Desarme obligatorio aún para los desarmados (Proyecto Cóndor y la Comisión Nacional de Energía Atómica).
Hoy todo es muy distinto a lo mencionado en este escrito, Brasil es la novena potencia económica del mundo y la Argentina uno de los cuatro exportadores agrarios. Tenemos autonomía nuclear (aunque nos reten por esta travesura) y somos capaces de crear armamento misilístico. Tenemos petróleo, acero, inteligencia, sensibilidad, ritmo. Sabemos vivir mejor que muchos supuestos civilizados.

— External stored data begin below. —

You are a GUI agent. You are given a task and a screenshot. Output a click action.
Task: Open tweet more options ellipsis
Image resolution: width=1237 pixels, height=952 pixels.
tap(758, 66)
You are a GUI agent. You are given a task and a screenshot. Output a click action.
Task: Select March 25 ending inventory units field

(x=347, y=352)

La situación de las políticas neocoloniales conllevaron a una explosión de la economía en el año 2001, con índices de pobrezas jamás visto en estas latitudes y con un desempleo jamás imaginado en nuestra historia.

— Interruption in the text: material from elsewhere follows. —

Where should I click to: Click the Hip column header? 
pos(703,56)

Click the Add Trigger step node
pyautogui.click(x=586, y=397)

Un presidente parafraseaba, luego del paso de cuatro presidentes distintos en dos semanas, a Elio Jaguaribe (el mayor sociólogo del Brasil) profiriendo “La Argentina es un país inexorablemente condenado al éxito”. Pero Jaguaribe además enumeró lo que todos sabemos: riqueza territorial, el mar más rico, petróleo, climas, población, raza, talento creativo, vitalismo nacional, nivel de educación. Señaló que incluso tenemos condiciones más favorables que extensas regiones difíciles de Italia, España, Portugal, Grecia y el centro de Europa, que padecen el lastre de una cultura campesina impermeable a la modernización.
Ninguno de esos arrebatos de abundancia son posibles en un país donde todo es incierto: el trabajo de mañana, el salario, el humor de los gobernantes, los ataque de los opositores al gobierno, la carencia de un plan. Emile Durkheim definió al suicida como alguien que siente inseguridad, desasosiego, desencanto y que termina desvalorizando su propio ser, por creer que nada vale la pena ser vivido, que ya no hay felicidad, esperanza de cambio ni amores en un horizonte donde todo pareciera empeorar.

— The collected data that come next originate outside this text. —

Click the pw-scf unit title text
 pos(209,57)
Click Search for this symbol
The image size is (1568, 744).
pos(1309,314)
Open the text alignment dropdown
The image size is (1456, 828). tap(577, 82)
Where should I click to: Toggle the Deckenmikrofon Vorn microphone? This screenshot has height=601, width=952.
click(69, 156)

Donde crece el peligro, crece lo que salva dijo el genial Friedrich Hölderlin y ahí nació esta nueva etapa, adulada en los comienzos con la presidencia del presidente denominado como pingüino y destruida con la llegada de su esposa a la presidencia con profundas diferencias de gobierno con respecto al anterior. Hoy se respira un poco de esperanza cuando la oposición no la ahoga con discursos y arcaísmos que se remontan a la década del 50 por momentos. Hoy la Argentina no reniega de su realidad latinoamericana y ya no sueña con ser la Europa de Sudamérica, pero tampoco hay un proyecto a largo plazo, un ideal de país que si vieron los de la generación del 80. Nalé Roxlo decía, sollozamos dentro del Roll-Royce que no sabemos poner en marcha.
Entronizamos como valor la viveza, que sería la hija enana de la inteligencia. Buenos Aires fue siempre su capital, dicta modas, impone frivolidades, arrasando con los últimos bastiones de la discreción criolla. Es la vitrina que difunde nuestra fama de país poco serio, poco confiable y a la vez es también nuestro orgullo, una insólita creación de los confines de occidente.
Ruben Dario escribió par el centenario de la patria:
“¡Hay en la tierra un Argentina!/ He aquí la región del Dorado,/ he aquí el paraíso terrestre,/ he aquí la aventura esperada,/ he aquí el Vellocino de Oro, he aquí el Canaán la preñada”.